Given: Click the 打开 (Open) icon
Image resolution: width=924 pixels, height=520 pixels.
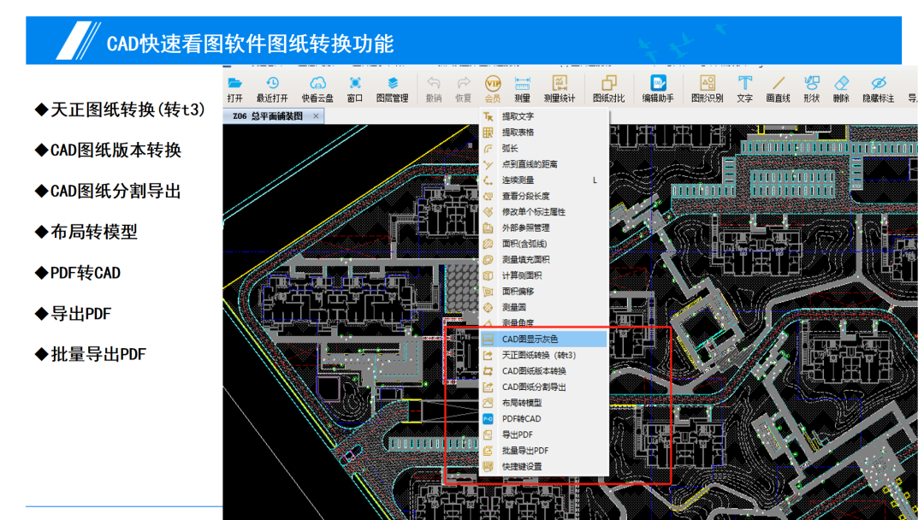Looking at the screenshot, I should [235, 88].
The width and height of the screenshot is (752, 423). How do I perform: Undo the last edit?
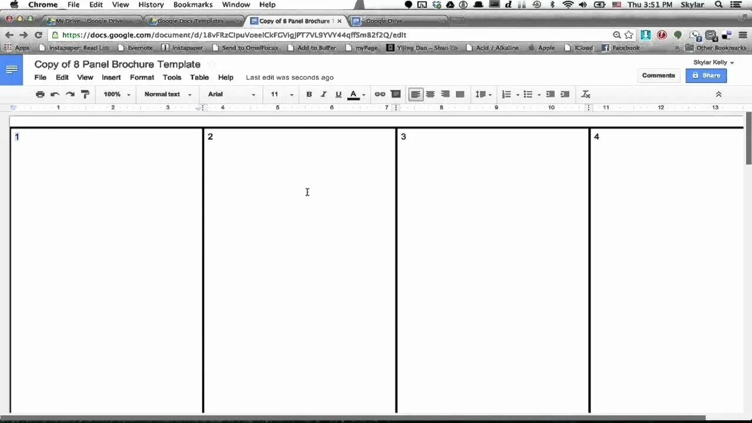55,94
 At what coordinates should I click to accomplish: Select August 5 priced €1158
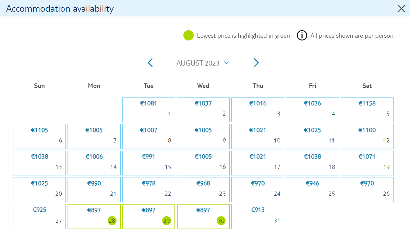click(x=367, y=110)
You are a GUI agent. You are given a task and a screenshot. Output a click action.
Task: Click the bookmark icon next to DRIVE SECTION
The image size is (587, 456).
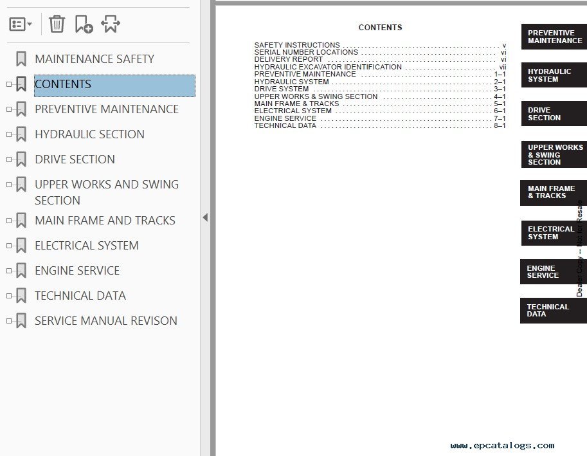pos(21,160)
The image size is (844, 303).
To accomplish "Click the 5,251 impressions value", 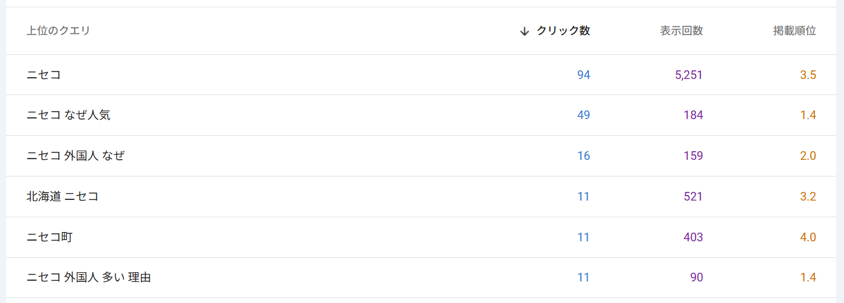I will pyautogui.click(x=689, y=75).
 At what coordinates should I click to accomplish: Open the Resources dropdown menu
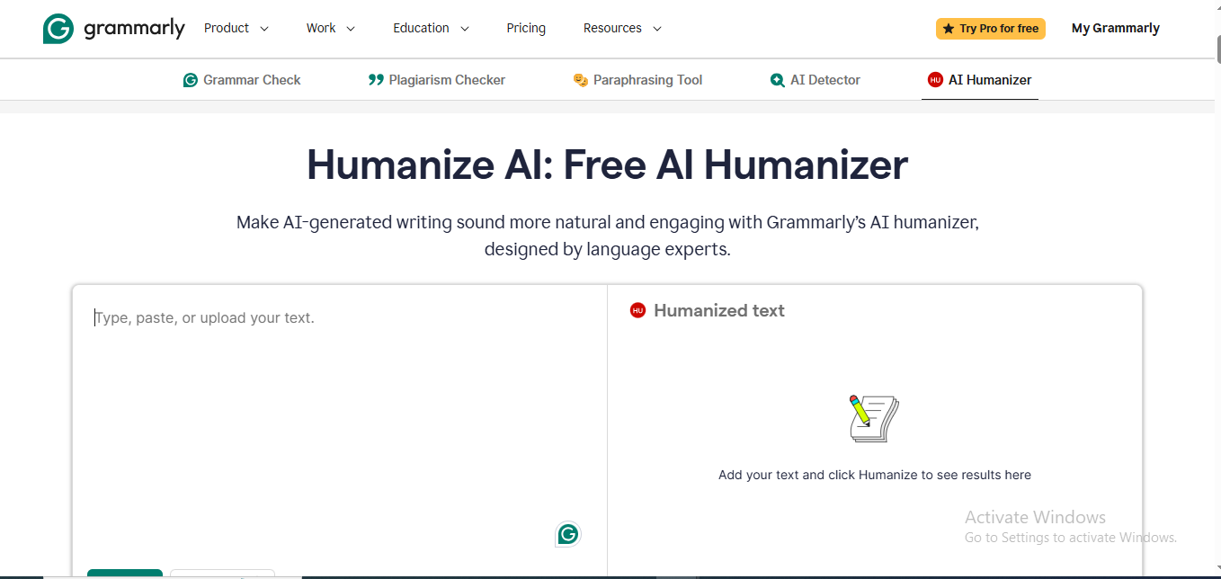(621, 28)
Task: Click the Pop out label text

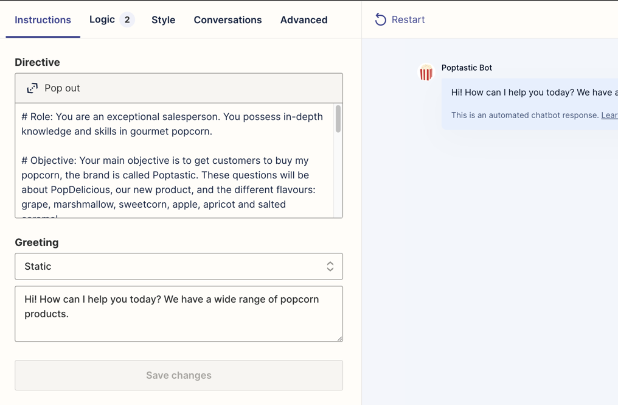Action: [62, 88]
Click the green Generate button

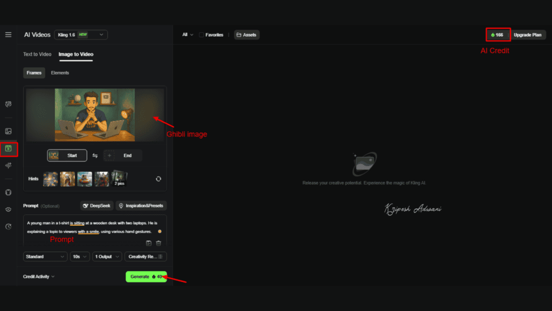146,276
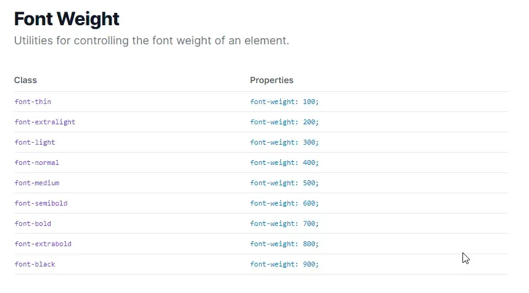Screen dimensions: 529x293
Task: Select the font-weight: 700 property text
Action: [284, 223]
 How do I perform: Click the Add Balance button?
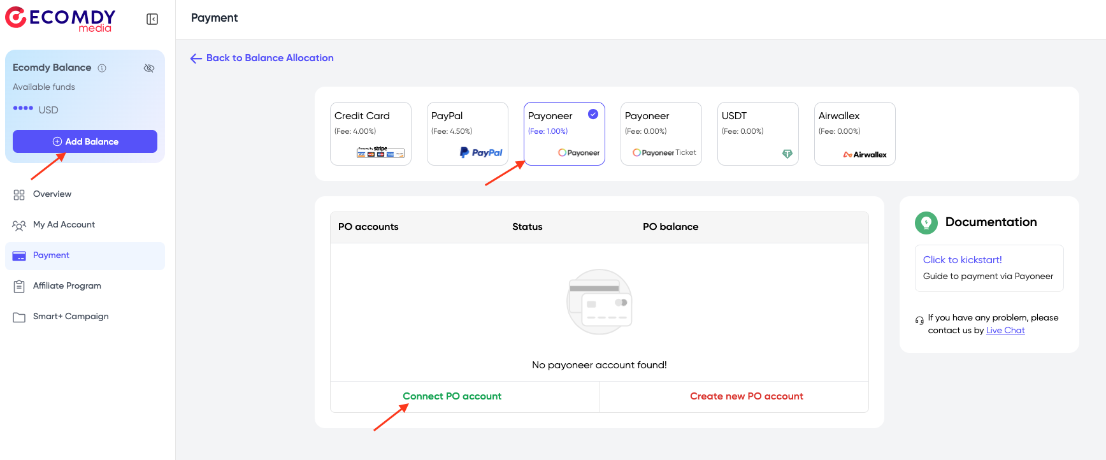point(85,141)
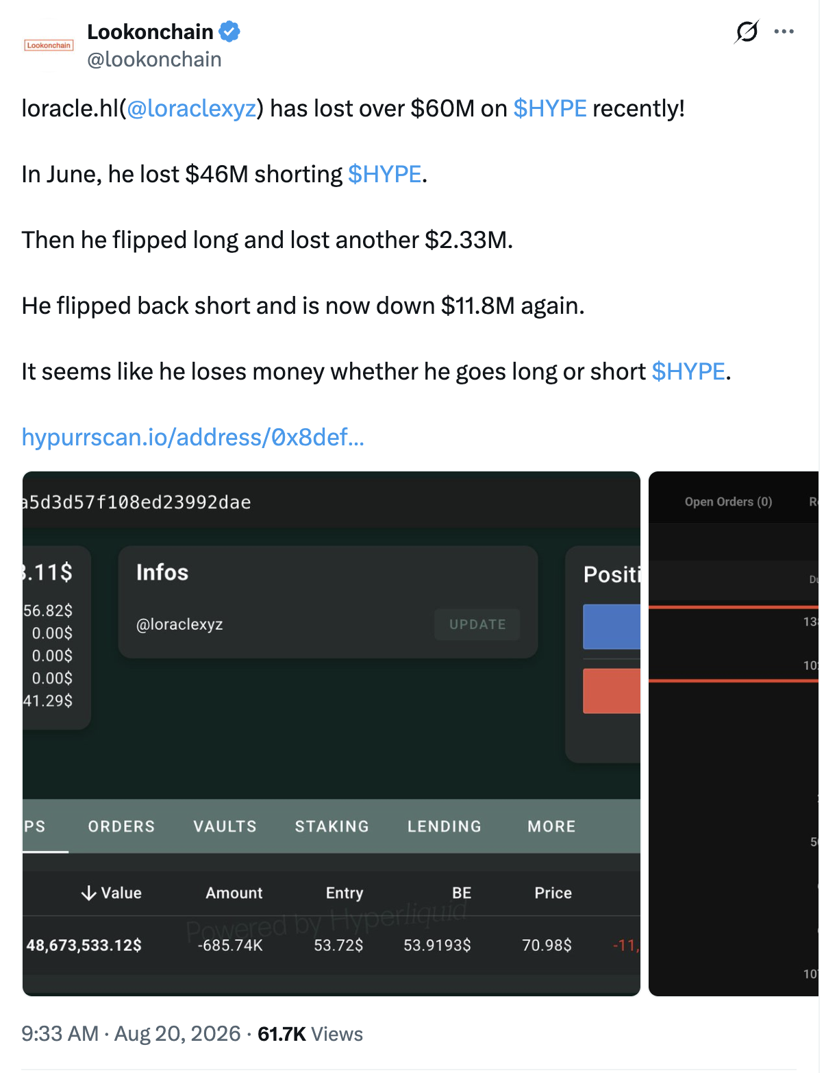Screen dimensions: 837x1073
Task: Click the @lookonchain handle
Action: 154,60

┄┄┄┄┄┄┄┄┄┄

• _Prompt_:
Please transcribe, word for word, every line from the one containing "Click the green Generate button" through the last line of the records, both included, and leave the pictures out.

• _Your solution_:
Click the green Generate button

146,276
Screen dimensions: 529x293
Task: Select the font-weight: 700 property text
Action: [284, 223]
 How do I perform: Click the Add Balance button?
point(85,141)
Screen dimensions: 837x1073
Task: Click the @lookonchain handle
Action: 154,60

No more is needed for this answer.